Description of the task » Reproduce the top of the data verbatim, through and including the line that contains "Task: Click the 'Benutzername' field label".

**** Records supplied ****

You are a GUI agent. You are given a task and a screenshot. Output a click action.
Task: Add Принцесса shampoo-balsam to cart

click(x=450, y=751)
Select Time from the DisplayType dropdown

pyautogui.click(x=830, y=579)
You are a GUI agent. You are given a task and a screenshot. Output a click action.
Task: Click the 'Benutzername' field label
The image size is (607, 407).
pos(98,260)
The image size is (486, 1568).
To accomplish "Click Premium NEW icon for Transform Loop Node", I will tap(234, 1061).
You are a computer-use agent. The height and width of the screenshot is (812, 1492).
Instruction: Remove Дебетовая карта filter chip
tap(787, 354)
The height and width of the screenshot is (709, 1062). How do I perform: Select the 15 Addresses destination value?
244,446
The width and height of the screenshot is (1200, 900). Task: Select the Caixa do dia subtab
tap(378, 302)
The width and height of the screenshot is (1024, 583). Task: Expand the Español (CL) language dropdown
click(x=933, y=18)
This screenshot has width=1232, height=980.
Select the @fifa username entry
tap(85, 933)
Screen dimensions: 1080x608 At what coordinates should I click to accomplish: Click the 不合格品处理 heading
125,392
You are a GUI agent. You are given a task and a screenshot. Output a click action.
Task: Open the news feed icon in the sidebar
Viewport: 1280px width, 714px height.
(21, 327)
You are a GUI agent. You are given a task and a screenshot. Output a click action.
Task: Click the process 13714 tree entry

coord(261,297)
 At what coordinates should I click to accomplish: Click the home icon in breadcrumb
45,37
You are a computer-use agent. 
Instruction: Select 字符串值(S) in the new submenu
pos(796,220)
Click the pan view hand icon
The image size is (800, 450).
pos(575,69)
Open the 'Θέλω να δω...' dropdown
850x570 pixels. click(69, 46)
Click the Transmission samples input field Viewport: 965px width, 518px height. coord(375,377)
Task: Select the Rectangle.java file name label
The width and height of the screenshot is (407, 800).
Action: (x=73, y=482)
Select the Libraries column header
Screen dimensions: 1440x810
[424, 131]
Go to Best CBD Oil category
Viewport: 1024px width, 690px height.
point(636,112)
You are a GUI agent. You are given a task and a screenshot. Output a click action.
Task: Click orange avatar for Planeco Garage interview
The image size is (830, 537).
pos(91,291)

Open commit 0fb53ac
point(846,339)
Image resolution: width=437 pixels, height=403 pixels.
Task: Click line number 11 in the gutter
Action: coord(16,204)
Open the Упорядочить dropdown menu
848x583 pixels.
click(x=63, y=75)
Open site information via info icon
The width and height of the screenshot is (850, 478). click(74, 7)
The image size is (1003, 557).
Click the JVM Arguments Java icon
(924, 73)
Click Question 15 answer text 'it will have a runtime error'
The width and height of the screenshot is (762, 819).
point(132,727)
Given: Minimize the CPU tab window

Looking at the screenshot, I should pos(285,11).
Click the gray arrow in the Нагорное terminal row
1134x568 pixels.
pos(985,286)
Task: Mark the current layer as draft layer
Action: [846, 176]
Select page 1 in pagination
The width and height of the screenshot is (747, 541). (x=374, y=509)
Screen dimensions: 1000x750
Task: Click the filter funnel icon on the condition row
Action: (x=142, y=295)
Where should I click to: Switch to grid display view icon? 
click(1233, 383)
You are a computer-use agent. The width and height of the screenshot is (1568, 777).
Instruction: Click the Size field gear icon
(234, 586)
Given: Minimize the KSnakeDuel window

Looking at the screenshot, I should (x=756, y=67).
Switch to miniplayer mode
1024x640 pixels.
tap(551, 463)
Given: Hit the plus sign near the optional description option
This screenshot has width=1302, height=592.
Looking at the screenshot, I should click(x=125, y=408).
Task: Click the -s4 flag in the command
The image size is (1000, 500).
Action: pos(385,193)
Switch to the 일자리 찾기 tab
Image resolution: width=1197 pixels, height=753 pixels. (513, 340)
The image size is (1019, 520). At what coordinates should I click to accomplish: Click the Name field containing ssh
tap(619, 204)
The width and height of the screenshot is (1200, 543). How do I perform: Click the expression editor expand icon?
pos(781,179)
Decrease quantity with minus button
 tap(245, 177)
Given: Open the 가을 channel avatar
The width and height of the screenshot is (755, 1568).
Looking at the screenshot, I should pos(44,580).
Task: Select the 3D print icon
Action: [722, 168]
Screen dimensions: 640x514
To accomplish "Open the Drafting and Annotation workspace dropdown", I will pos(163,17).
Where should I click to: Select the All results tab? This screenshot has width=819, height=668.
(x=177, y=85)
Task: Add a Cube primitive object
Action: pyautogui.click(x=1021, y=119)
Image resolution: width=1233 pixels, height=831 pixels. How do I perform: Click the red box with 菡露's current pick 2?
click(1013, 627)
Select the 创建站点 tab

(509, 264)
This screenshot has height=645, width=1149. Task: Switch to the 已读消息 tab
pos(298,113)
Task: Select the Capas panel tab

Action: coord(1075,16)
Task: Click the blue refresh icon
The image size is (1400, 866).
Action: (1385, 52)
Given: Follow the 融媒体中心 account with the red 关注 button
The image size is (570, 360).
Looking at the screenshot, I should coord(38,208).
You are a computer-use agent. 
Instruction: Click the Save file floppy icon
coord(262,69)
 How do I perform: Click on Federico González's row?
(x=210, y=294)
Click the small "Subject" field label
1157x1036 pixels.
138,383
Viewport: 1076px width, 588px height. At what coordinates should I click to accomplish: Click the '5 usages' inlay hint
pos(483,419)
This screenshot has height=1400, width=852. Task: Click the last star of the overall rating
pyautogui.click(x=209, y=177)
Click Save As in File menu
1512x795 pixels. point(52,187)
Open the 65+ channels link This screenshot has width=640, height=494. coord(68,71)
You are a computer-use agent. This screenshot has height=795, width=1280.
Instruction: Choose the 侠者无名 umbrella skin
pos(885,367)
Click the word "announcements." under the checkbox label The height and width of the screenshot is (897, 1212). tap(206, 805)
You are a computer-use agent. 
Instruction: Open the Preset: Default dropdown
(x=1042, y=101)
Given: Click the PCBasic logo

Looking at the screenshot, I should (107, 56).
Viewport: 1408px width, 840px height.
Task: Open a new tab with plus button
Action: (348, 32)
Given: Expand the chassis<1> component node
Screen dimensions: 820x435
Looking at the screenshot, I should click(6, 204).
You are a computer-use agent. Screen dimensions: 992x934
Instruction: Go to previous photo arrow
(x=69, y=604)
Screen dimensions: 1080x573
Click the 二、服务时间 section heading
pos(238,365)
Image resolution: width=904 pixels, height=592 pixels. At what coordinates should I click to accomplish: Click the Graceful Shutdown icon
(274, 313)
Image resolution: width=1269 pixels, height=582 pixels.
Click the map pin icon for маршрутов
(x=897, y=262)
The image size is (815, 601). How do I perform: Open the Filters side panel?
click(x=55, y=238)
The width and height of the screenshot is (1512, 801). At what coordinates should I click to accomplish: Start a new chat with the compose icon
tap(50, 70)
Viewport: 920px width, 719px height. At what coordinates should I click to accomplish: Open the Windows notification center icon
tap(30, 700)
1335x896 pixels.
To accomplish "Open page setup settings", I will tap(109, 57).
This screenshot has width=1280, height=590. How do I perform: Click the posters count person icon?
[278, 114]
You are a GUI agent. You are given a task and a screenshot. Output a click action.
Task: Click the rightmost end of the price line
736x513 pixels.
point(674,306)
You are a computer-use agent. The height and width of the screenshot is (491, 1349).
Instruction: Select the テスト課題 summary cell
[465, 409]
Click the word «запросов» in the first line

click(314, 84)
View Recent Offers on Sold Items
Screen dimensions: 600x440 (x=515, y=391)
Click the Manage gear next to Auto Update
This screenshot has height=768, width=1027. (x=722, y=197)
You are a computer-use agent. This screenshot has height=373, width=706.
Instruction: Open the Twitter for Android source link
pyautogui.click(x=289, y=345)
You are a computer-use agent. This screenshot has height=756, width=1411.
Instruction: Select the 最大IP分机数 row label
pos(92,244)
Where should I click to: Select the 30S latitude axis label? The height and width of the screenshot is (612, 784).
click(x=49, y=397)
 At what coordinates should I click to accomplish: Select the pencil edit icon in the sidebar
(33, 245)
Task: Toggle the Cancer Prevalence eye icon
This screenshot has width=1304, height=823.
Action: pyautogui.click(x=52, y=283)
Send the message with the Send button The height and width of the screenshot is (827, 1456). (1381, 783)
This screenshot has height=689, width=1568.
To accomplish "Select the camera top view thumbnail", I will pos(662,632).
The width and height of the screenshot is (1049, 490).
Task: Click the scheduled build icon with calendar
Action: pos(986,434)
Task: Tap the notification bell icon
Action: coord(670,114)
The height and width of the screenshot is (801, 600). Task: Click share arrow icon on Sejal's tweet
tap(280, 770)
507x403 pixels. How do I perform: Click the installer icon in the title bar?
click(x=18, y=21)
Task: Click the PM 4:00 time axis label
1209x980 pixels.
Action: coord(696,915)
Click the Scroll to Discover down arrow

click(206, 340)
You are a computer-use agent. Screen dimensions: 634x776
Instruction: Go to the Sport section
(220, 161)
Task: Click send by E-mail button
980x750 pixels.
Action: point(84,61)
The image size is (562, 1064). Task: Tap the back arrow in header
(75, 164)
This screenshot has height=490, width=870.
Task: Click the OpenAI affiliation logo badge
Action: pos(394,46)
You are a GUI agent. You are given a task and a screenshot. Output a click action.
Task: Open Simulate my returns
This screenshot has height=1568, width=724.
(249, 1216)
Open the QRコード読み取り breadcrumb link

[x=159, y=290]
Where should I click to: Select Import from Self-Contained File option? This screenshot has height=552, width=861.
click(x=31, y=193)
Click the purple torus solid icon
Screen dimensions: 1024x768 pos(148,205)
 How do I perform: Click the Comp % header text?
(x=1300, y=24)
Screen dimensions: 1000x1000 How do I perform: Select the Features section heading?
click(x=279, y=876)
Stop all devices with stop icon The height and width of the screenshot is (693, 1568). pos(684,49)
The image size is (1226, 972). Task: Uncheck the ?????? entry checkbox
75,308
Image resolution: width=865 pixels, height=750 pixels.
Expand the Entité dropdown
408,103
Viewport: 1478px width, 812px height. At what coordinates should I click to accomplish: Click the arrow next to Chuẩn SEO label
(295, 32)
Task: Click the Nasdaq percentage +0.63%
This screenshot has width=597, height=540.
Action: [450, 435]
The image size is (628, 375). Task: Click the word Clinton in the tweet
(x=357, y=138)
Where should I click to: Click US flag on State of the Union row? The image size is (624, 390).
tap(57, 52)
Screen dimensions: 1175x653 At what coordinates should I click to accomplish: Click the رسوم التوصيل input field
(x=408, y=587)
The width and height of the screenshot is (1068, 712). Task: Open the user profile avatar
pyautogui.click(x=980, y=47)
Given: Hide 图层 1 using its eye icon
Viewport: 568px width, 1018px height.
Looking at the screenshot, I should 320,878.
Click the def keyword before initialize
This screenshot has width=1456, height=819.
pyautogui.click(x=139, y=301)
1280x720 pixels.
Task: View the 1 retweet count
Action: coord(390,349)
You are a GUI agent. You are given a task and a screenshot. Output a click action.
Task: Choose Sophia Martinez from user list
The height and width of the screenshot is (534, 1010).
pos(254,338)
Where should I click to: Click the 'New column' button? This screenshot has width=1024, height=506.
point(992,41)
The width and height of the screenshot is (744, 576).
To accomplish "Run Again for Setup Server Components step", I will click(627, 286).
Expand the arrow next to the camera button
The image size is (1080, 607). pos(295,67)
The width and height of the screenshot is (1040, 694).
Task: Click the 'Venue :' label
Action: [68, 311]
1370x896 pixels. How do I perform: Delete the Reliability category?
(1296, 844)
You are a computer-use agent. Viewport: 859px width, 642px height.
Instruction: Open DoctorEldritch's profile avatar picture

****

Your response »
You are a GUI agent. You are given a task and a screenshot. Output a click action.
Task: Add Принцесса shampoo-balsam to cart

click(x=450, y=751)
Select Time from the DisplayType dropdown

pyautogui.click(x=830, y=579)
You are a GUI agent. You are given a task and a screenshot. Output a click action.
Task: Click the 'Benutzername' field label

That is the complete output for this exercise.